『木島日記 もどき開口』

どうしてそうなったのか委細は知らないが、「木島日記」は「北神伝綺」の、あるいは折口信夫-木島平八郎の組み合わせは柳田国男-兵頭北神の組み合わせの「もどき」であったはずだ。

本来ひとつであったものが、いつの間にか共通点を捨象し、差異のみを拡大させて、さらには時代を遡り小泉八雲-会津八一という変奏まで派生させながら、戦前の昭和を舞台として近代と民族の古層との相克を描いてきた。

現実とは、多様な力がそのときの状況に応じて衝突し、合成したところに現れる現象である。

それを観察する諸視座もまた現象の部分をなすのであるから、現実は多元的多層的なものである。

歴史はあえて現実を特定の視座から固定しようとする行為であり、そこには自ずと、隠された秘史や、顧みられなかった稗史、ありえなかった偽史、または物語が、生ずる。
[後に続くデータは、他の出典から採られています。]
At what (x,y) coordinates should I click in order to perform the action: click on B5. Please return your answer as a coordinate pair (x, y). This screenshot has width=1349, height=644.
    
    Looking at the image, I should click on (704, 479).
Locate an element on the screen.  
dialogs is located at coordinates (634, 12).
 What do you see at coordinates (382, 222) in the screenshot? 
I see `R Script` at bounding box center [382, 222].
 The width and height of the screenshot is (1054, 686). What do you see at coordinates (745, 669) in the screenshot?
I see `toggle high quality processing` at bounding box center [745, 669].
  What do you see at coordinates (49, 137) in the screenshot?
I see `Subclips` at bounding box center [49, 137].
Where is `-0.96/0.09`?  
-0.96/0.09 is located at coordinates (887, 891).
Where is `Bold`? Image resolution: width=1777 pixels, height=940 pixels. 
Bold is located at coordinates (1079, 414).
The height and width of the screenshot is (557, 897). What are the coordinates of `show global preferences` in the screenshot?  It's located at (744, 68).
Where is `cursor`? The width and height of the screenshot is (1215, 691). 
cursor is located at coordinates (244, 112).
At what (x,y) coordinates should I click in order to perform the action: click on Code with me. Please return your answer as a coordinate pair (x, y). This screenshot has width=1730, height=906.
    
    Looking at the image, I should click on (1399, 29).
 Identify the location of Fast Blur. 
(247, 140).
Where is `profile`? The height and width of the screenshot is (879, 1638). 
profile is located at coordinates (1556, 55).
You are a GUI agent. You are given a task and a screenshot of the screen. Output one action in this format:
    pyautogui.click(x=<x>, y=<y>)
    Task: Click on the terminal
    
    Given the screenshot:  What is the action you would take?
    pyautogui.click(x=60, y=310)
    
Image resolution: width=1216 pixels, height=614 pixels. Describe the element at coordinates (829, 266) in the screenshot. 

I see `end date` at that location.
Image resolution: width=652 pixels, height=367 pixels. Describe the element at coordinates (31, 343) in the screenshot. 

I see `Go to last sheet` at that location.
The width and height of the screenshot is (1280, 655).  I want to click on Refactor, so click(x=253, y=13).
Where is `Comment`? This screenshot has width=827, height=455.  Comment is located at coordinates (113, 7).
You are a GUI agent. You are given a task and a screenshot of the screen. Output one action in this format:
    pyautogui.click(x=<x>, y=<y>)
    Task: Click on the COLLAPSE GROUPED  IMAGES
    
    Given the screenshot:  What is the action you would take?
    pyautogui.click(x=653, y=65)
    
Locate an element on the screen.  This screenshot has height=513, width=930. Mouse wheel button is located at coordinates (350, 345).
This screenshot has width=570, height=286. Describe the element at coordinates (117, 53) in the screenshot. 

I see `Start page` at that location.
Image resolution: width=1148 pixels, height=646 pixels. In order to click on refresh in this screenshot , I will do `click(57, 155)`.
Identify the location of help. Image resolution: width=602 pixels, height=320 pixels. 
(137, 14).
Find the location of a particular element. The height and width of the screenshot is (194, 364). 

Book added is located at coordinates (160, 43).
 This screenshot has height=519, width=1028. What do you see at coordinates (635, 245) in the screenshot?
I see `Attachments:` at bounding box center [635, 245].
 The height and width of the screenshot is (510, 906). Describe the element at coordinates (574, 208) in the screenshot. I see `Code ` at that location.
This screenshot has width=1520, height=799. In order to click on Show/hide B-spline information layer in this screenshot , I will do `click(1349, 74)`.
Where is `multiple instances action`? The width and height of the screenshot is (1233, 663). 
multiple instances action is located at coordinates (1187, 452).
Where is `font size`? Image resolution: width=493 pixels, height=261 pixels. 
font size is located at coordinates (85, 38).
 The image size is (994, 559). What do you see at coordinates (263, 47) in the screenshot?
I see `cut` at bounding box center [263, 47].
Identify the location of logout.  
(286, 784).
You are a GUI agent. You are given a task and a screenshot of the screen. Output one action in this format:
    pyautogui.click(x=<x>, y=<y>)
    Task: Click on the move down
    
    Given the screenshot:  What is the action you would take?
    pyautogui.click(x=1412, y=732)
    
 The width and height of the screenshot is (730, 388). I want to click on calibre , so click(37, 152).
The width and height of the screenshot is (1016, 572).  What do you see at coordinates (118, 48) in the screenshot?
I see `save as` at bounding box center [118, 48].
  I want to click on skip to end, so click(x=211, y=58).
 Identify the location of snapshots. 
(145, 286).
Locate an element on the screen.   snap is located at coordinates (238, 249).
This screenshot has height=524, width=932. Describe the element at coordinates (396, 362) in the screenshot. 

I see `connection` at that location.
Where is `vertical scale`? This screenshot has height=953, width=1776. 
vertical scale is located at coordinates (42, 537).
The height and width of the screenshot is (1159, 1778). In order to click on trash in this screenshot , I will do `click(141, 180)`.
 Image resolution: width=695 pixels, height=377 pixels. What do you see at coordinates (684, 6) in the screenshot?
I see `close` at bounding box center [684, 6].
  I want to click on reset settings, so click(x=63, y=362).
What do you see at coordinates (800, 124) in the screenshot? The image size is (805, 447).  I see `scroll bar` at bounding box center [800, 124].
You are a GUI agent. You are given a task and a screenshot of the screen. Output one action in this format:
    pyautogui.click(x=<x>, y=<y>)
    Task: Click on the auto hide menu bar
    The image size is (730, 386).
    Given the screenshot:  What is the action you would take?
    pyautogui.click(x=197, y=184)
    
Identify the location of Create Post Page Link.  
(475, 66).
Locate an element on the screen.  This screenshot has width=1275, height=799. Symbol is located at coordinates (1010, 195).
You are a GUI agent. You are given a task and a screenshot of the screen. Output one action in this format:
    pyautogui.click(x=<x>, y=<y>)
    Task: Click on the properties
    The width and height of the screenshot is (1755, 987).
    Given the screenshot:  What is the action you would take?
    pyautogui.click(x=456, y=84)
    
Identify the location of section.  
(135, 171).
そのとき、それらもまた、それぞれの視線から語られたものである。

そこにあえて民族の古層だとか集合無意識だとか枠組を持ち込めば、シクロフスキーやプロップの物語要素だのが出てくるが、それは多元的現実を二重に弁別することに他ならない。

この二重の剔抉をこそ「仕分け」と作者は言うのであり、「仕分け」られたものを「ミュー」と呼ぼうが「ニライカナイ」と呼ぼうが「常世」と呼ぼうが、そこにあるはずの差異を無視するならば、最終的に残るのは言語構造かもしくは脳構造の要請という答えでしかない。

世界の在り様に適合した大脳進化の結果が、言語機能であるならば、すべては人間が世界を持った初めからすでに語られてしまっていたのだ。